How to Treat Burn Scars: A Review of Treatment Options

Burn scars form when skin is damaged by heat, chemicals, electricity, or radiation, causing skin cells to die. The body then produces collagen to repair the injured area, leading to the formation of scar tissue. While minor burns may heal without lasting marks, deeper burns often result in permanent scarring that can impact appearance, cause discomfort, or limit movement. Understanding the different types of burn scars and available treatment options is a step towards improving both the physical and functional aspects of these scars.

Types of Burn Scars

Burn injuries can lead to several distinct types of scars, each with unique characteristics. Recognizing these differences is important for determining suitable treatment approaches.

Hypertrophic scars are raised and develop within the original wound boundaries from an overproduction of collagen during healing.

Keloid scars are raised, extending beyond the original wound margins. They can grow for months or years. These scars result from an overgrowth of collagen and are more common in individuals with darker skin tones or a genetic predisposition.

Atrophic scars appear as sunken or indented areas on the skin. This occurs due to a loss of underlying tissue, preventing the skin from regenerating to its normal level.

Contracture scars involve a tightening of the skin, which can restrict movement. These scars form as healing skin pulls together.

At-Home and Over-the-Counter Options

Several at-home and over-the-counter strategies can help manage burn scars. Silicone sheets and gels hydrate scar tissue and regulate collagen production. Consistent application over several months is advised.
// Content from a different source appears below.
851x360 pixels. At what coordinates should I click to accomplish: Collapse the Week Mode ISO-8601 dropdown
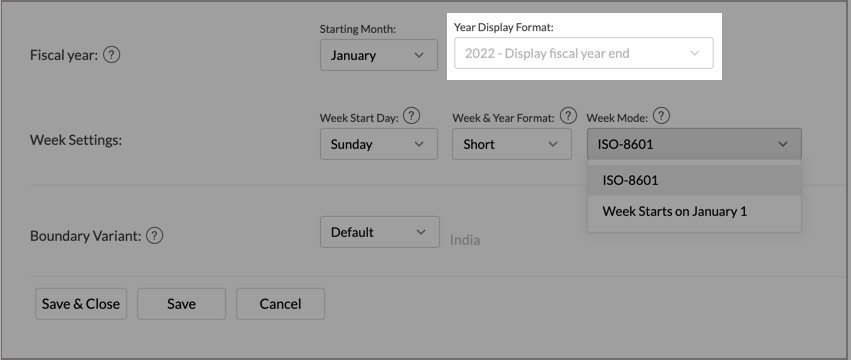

Regular scar massage helps break down collagen fibers, improve circulation, and increase pliability. Apply gentle, circular motions multiple times daily for a softer, flatter scar. Frequent moisturizing maintains skin hydration, preventing dryness and discomfort.
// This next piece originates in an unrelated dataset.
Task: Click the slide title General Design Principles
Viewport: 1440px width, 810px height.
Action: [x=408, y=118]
Sun protection is important for new scars to prevent hyperpigmentation. Apply broad-spectrum sunscreen with SPF 30+ to the scarred area, or cover it with protective clothing. These practices improve long-term outcomes.

Clinical Procedures

When at-home methods are insufficient, various clinical procedures can address burn scars. Corticosteroid injections into the scar tissue reduce inflammation and break down excess collagen to flatten and soften hypertrophic and keloid scars. These injections are administered in a series over weeks or months.

Laser therapy uses different types of lasers for scar concerns. Pulsed dye lasers reduce redness and improve texture. Fractional lasers create microscopic channels to stimulate new collagen and remodel existing scar tissue, improving texture and pigmentation.

Microneedling uses a device with fine needles to create controlled micro-injuries in the scar, prompting healing and increasing collagen and elastin production, improving scar texture and depth. Dermabrasion uses a rapidly rotating device to remove outer skin layers, smoothing uneven scar surfaces and improving overall skin texture.

Pressure garments apply constant pressure to the scarred area to flatten and prevent excessive scar tissue growth. They reduce blood flow and oxygen to the scar. Often used with other therapies, pressure garments optimize scar outcomes.

Surgical Interventions

Surgical interventions are considered for severe or functionally limiting burn scars. Scar revision surgery improves scar appearance and function by excising existing tissue and rejoining skin edges with a finer closure. It can make a scar less noticeable and may be combined with other techniques.

Skin grafting involves transplanting healthy skin from a donor site to cover the scarred area. Split-thickness grafts, including epidermis and part of the dermis, are used for larger areas. Full-thickness grafts, comprising all skin layers, offer better cosmetic outcomes, preferred for smaller, visible areas like the face. These grafts can release contractures and provide new, healthier skin.

Flap surgery is a complex procedure where skin, sometimes with underlying fat or muscle and its own blood supply, is moved from a nearby area to reconstruct the scarred region. It is often used for deep or extensive scars, particularly over joints, where robust, well-vascularized tissue is needed to restore function and contour.

Z-plasty is a surgical technique used to lengthen a contracture scar and change its direction, improving flexibility and reducing the visible straight line of the scar. This technique involves making Z-shaped incisions to rearrange tissue, which helps release tension and improve range of motion.

Ongoing Management and Outlook

Managing burn scars is an ongoing process requiring sustained care to optimize outcomes. Daily moisturizing maintains scar pliability, reduces dryness, minimizes discomfort, and improves appearance over time. Physical therapy prevents and treats contracture scars, using exercises and stretching to maintain or improve joint mobility and tissue flexibility.

Regular physical therapy counteracts the natural tendency of scar tissue to tighten and restrict movement, especially when scars cross joints. Support groups or counseling provide psychological support, helping individuals cope with the emotional impact of visible scarring and adjust to changes in body image. This holistic approach addresses both physical and emotional well-being.

Scar maturation can take 12 to 18 months or longer, during which the scar continues to soften, flatten, and fade. While complete elimination is not possible, significant improvements in appearance, flexibility, and comfort can be achieved with consistent care and appropriate interventions. Consulting healthcare professionals, such as dermatologists or plastic surgeons, is important for personalized treatment plans and managing expectations.